Après deux mois d'une course folle, Galatée renonça brusquement à ses saules et me tomba dans les bras. Comment ?… comme tombent toutes les femmes, très gracieusement et avec les formes voulues. Pourquoi ?… je serais bien en peine de le dire ! parce que l'air était tiède ce jour-là sans doute, et que j'eus dans la conversation quelques gestes heureux. Bref, elle se surprit tout à coup dans la glace à rouler ma moustache sur son petit doigt. Et de monsieur je devins Georges, sans transition.

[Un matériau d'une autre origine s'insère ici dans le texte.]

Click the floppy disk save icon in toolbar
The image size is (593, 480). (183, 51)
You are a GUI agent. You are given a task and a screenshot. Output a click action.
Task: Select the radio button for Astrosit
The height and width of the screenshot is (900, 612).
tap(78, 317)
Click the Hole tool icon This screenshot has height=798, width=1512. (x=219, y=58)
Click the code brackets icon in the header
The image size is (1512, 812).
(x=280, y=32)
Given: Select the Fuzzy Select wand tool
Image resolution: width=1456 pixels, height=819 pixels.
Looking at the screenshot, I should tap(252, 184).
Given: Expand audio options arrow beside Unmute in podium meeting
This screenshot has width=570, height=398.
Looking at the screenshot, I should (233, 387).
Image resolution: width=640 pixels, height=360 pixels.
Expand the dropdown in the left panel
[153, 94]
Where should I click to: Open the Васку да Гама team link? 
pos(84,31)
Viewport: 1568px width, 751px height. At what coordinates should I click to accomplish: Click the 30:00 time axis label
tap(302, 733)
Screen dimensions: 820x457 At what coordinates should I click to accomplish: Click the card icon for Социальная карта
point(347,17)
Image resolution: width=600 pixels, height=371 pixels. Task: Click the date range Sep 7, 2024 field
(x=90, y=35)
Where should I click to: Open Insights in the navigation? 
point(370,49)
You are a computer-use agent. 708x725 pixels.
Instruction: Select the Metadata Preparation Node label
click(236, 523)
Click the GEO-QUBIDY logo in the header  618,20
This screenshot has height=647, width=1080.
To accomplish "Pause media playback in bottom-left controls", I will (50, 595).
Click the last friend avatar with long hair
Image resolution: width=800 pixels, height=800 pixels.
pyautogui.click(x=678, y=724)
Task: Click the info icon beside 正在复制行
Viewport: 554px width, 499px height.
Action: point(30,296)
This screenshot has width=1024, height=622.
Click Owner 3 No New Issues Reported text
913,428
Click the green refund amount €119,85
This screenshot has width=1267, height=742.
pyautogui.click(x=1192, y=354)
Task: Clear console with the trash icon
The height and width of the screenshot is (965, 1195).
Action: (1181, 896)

Elle n'aimait pas beaucoup son mari et elle me le prouva. C'était pourtant une femme qui avait tout ce qu'il faut pour s'occuper en restant honnête : de l'argent à dépenser, des bonnes amies à visiter, des domestiques à gronder, des enfants à mal élever.

Malheureusement, elle était le jouet d'une imagination trop poétique, trop ardente. Avec de pareilles dispositions, il était douteux qu'elle trouvât dans l'état-major la réalisation de ses rêves. Elle avait des heures d'abattement et de mélancolie. Dans ces moments-là, elle me répétait, les yeux noyés, la tête perdue : « Ah ! si j'avais pu épouser Alfred de Musset !… c'était mon affaire… »

Elle était convaincue en disant cela, et je n'essayais même pas de la dissuader.

Elle habitait un hôtel somptueux et coquet à la fois, dans les environs de l'avenue du Bois. Une fois par semaine, toujours le samedi, le mari était forcé par son service de passer la journée et la nuit à la Place. Il ne revenait chez lui que le dimanche matin. Ce temps précieux, qu'il consacrait à la patrie, nous le donnions à l'amour. Gabrielle – c'était son nom – s'était abstenue, par prudence, de mettre aucun de ses domestiques, pas même sa femme de chambre, au courant de nos relations. J'arrivais le soir vers minuit. J'entrais par une petite grille ouvrant sur le jardin, derrière la maison, et dont j'avais la clef; j'enjambais une fenêtre du rez-de-chaussée qu'elle avait le soin de laisser tout contre, et, dans l'ombre, au jugé, je couvrais de baisers deux bras nus qui m'attendaient. À pas de loup, nous montions un étroit escalier qui menait à sa chambre.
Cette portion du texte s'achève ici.